A culpa também tem uma função política muito importante — a extrema direita faz uso disso, por exemplo. Como funcionam esses propósitos de instrumentalização política?

A emoção mais usada pela extrema direita não é a culpa, é o medo. O medo é o lastro de existência, de espalhamento, de viralização da extrema direita. Ela produz um adversário com um discurso simplista e produz junto desse adversário uma sensação de perigo, massificando uma mensagem que produz medo na população. Depois que o medo está bem espalhado, surge um messias qualquer do grupo político deles dizendo assim, “eu sou a resposta”, viril — atenção a essa palavra —, para derrotar esse medo.

A culpa tem uma função política porque ela se liga direto, sem escalas, à cultura judaico-cristã.
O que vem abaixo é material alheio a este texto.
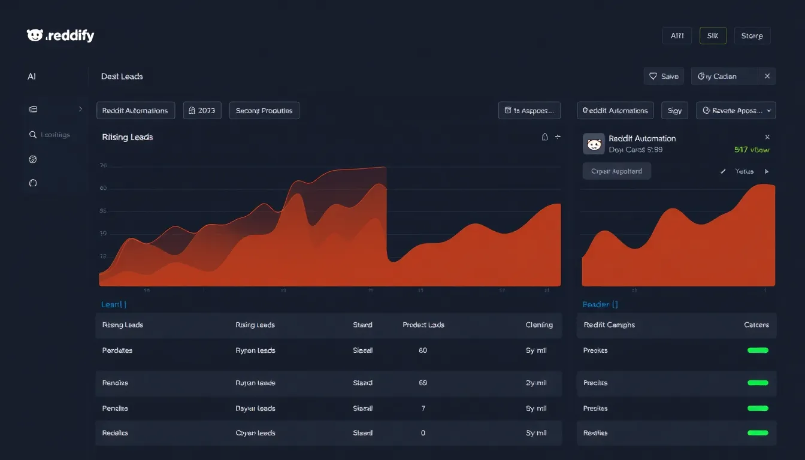Click the Reddit Automation avatar in right panel
The width and height of the screenshot is (805, 460).
[x=594, y=144]

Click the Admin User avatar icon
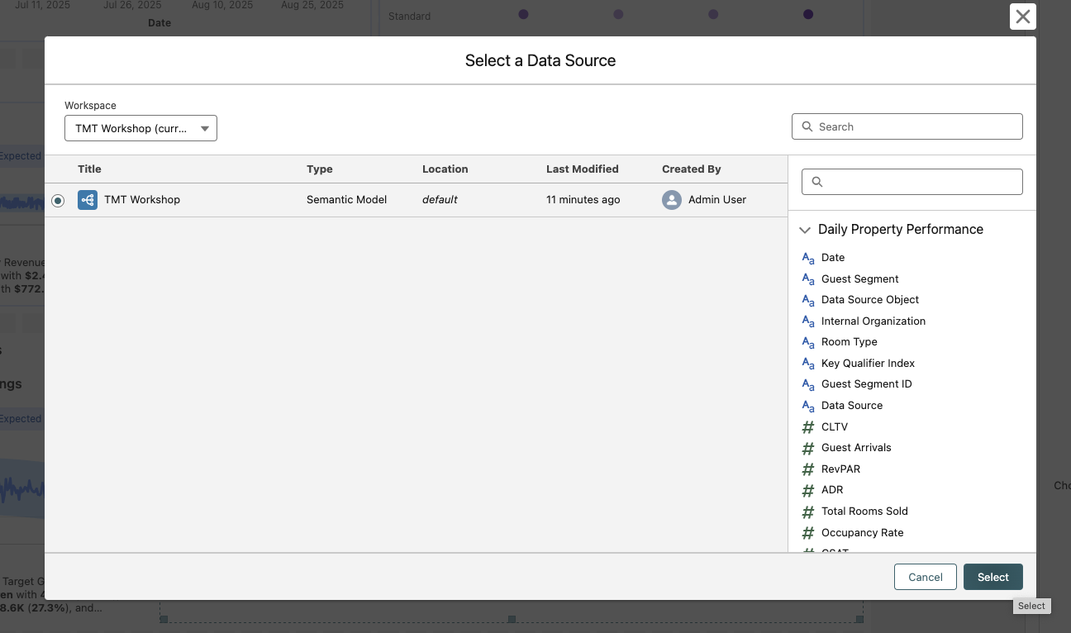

A base da cultura cristã é a culpa. Então, ela conecta a pessoa com esse tipo de fé, alimenta esse tipo de produção coletiva e essa é a ideologia de que o nós não precisamos existir, o único nós que precisa existir é a sua ligação com Deus e com essa comunidade religiosa. E a fé, de qualquer tipo, é um componente importantíssimo da vida das pessoas.